I would argue that you should learn both. It really depends on the context. Vim/emacs are nice, but for certain tasks, IDEs are more suitable. I would also recommend to master your OS shortcuts, we edit a lot of text outside vim/emacs.

3 comments

John Carmack uses an IDE all the time. Didn't seem to affect his productivity or ability to fix things at a very low level.

In general I don't think the editor really makes much difference. The article emphasises tools at a slightly higher level - more algorithmic. I think this is more important.

I would argue that learning both is important, but its always better to learn the dumb tools first (IDE). Dumb tools were made for a reason because they are the lowest common denominator and therefore easier to get things done. Your time spent on tooling could have been used elsewhere.

VIM / emacs are great if you work in a unix environment, but as a windows user Id rather have nice GUI tools.
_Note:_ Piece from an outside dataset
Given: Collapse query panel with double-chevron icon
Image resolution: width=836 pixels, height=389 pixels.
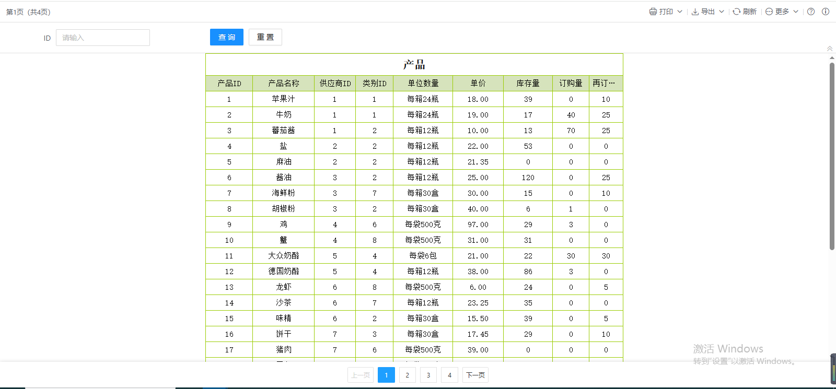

Requires less memorization to do the same tasks.

I would also argue against memorizing shortcuts as well, and if you do, only a select few that you often use. Rather have a quick reference file on hand for these shortcuts to memorize.

If you subscribe to the view that Emacs is an OS disguised as an editor, you can get pretty far with it on Windows too. I do recommend that.
I'd begrudgingly agree, but learn vim/Emacs/kak first, along with Unix command line tools. They cripple your understanding of many important things if that's all you know and they impose a lot of limits.